A Fox News cameraman kidnapped in Gaza earlier this year has urged the media to form an industry-wide agreement on how to react to media hostages, warning that too much news coverage can put lives in danger.
New Zealander Olaf Wiig, and his American Fox News colleague, Steve Centanni, were kidnapped on 14 August while working in Gaza, by what was later described as the Palestinian equivalent of Abu Musab al Zarqawi, the former Al Qaeda leader in Iraq.
Wiig said: "What is missing at this point is a proper discussion on an industry level — to stand up and say we're old enough, we don't have to listen to what the SAS are telling us, we've all been in the industry long enough that we can take responsibility for our own actions.
"I'm a windsurfer. The golden rule of windsurfing is you only get yourself into a situation if you can get yourself out of it. It was incredibly embarrassing for me to be in the situation where I'd needed somebody to come and rescue me, because that was a situation that I never wanted to get myself into."
Wiig was speaking at a Frontline Club debate in London along with his wife, Anita McNaught, a former BBC World journalist, who was in Beirut reporting on the conflict for New Zealand TV at the time of his kidnapping. She went straight to Gaza and started working to secure her husband's release as soon as she heard the news.
She said: "It was quite clear to me that there was only one place that I had to be — I wasn't going to let any other bugger start negotiating for my husband's release. It simply wasn't possible to delegate that kind of a job."
According to Wiig's wife, the only occasion she was frustrated with Fox News's approach was when two of Wiig's colleagues tried to persuade her to make what she described as an over-the-top plea for her husband's release on camera.
She said: "Both of them took me aside and said: ‘Now, we want Hollywood-grade histrionics here; pull out all the stops.' They wanted crying, they wanted massive emotions and I said: ‘You must be joking.'
"It felt wrong — it felt wrong to me personally, it felt wrong in the context of Gaza in the grip of so much grief, to have a howl. It felt tasteless and it felt a bit un-English."
Wiig said that from the outset his kidnappers wanted to make a hostage video and the biggest motivation for their involvement in the kidnapping, was to film an "al Zarqawi-style video" to announce the arrival of that particular breed of jihadism in Gaza.
One of the issues that Wiig and McNaught discussed was the possibility of an industry-wide agreement of a news blackout when a high-profile hostage is taken, as they said that broadcasting the news gives the kidnappers the attention they desire.
The Christian Science Monitor Middle East correspondent, Scott Peterson, who was involved in the freeing of journalist Jill Carroll, said that it was possible to create too much interest on the ground, highlighting cases such as Ken Bigley and charity worker Margaret Hassan.
Peterson said that international media attention and political pressure could make kidnappers feel that their quickest, safest and only way out was to kill their captives.
"The balance that we were always trying to achieve was reminding people that there are people out there, but not making them such a high-profile target that the easiest way to solve the situation was to kill them," he said.
According to ITN foreign editor Tom Singleton, in an era of fast-paced international news, adhering to a media blackout is not always practical.
He told Press Gazette: "The problem is that it comes out anyway on the wires.

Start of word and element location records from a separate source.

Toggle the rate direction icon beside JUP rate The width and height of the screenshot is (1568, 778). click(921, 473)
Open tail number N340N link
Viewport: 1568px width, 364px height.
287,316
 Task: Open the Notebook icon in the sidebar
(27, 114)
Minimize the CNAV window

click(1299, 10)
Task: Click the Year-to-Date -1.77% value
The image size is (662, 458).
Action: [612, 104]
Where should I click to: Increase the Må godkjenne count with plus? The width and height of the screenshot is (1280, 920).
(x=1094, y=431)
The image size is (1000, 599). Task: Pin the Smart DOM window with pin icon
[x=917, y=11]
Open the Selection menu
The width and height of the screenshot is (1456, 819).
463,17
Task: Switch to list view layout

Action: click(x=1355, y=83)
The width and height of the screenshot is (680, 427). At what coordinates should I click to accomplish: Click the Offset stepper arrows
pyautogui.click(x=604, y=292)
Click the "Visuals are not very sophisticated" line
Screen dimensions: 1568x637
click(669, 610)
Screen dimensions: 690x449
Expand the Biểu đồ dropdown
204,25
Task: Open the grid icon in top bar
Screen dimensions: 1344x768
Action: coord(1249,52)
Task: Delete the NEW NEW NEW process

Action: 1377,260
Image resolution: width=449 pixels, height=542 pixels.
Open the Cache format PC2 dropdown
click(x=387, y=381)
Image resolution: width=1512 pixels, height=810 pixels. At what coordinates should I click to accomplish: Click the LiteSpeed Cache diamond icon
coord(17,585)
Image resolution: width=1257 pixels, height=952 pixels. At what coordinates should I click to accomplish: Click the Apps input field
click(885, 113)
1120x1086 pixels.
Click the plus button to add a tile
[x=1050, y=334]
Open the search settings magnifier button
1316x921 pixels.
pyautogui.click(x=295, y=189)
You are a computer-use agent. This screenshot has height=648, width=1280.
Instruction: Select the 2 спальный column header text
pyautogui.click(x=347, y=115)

If it is a foreign country, it is very hard to control the sourcing of the information. If it comes out on a local basis and it is out there and international wires start snapping, it is out."
Sky foreign editor Adrian Wells said he agreed with Wiig that the Palestinian authority had to try harder to protect journalists and make sure they are not targeted.
He told Press Gazette: "I'm in Israel at the moment and a lot of people are talking about how Gaza is on the edge of almost civil war. There is certainly a lot of tension between the two sides, which is very unusual for Palestinians to be fighting other Palestinians.
"He is right to raise the issue that we, as Western media companies, will have to start thinking in non-traditional ways about how we cover what is probably going to be a very big story in the next few months."